■ Written problem 1
According to the passage on Bay Ridge's congressional districts, in what year did Bay Ridge and Staten Island first link up in modern history?
■ Written problem 2
From the passage on Bay Ridge's congressional districts, reproduce word for word the stretch from "But maps are" through "the next election.".

■ Source
## BEGIN
Now that the District Attorney who couldn’t indict a ham sandwich will be our congressional representative for at least the next year and a half, it’s time to ask: how did we get stuck in a congressional district with Staten Island?
Historically, Staten Island was Lower Manhattan’s problem: as far back as the turn of the 20th century, New York State’s 8th district encompassed Richmond County as well as the tip of New York County, up to about W. 3rd Street. At the same time, Bay Ridge was a piece of the 5th district with present-day Dyker Heights, Bensonhurst, Sunset Park, Borough Park, Kensington, Flatbush, East Flatbush, Crown Heights, and even parts of Bedford-Stuyvesant.
But maps are redrawn at least every 10 years, based on new census data; the constitution requires all districts to be roughly the same size, so as populations fluctuate, district borders change. (States also often gain or lose seats as state populations grow or decline.) The first time in modern history that Bay Ridge and Staten Island linked up was for the congressional elections of 1952, when the two, as well as Dyker Heights and parts of Sunset Park, constituted the 15th district. But ten years later we were drawn back into Brooklyn, joining up with Park Slope, Brooklyn Heights, Dyker Heights, and slivers of the neighborhoods in between. But they were split again in 1962, joined in 1970, and broken up again for the next election.
## END
■ Data
## BEGIN
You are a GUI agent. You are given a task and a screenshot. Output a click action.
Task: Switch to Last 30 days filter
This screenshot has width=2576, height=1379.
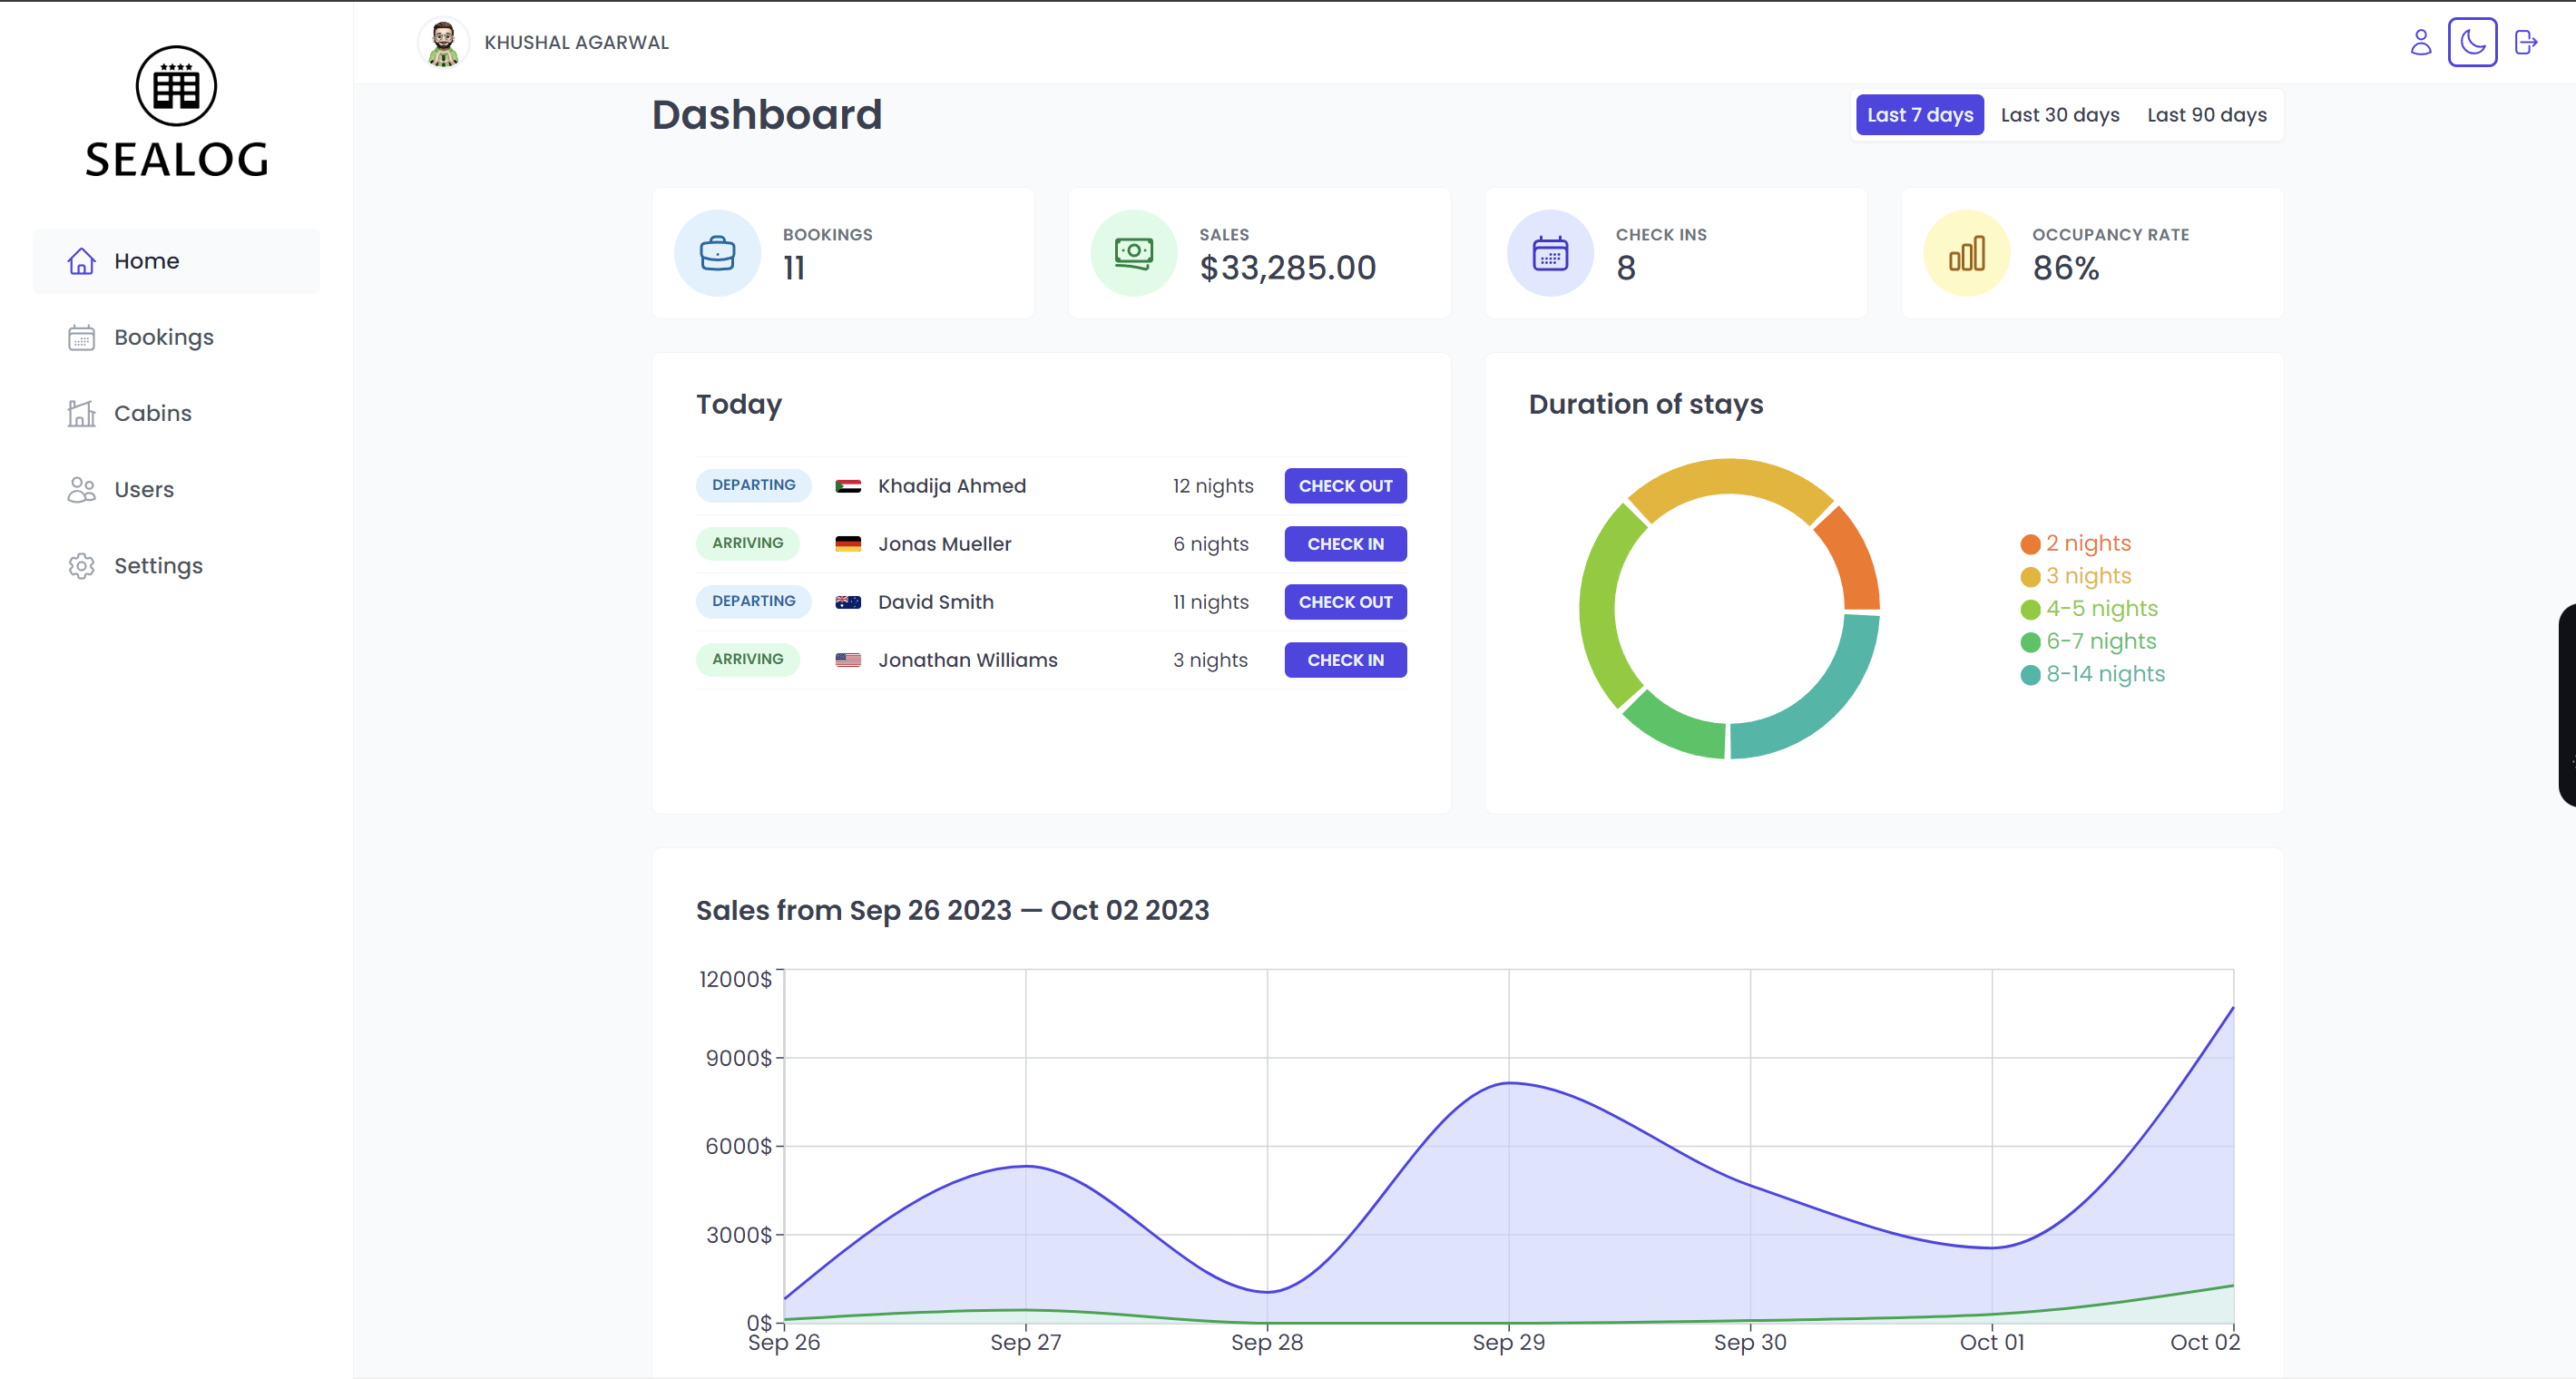pos(2059,115)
## END
■ Response 1
1952

■ Response 2
But maps are redrawn at least every 10 years, based on new census data; the constitution requires all districts to be roughly the same size, so as populations fluctuate, district borders change. (States also often gain or lose seats as state populations grow or decline.) The first time in modern history that Bay Ridge and Staten Island linked up was for the congressional elections of 1952, when the two, as well as Dyker Heights and parts of Sunset Park, constituted the 15th district. But ten years later we were drawn back into Brooklyn, joining up with Park Slope, Brooklyn Heights, Dyker Heights, and slivers of the neighborhoods in between. But they were split again in 1962, joined in 1970, and broken up again for the next election.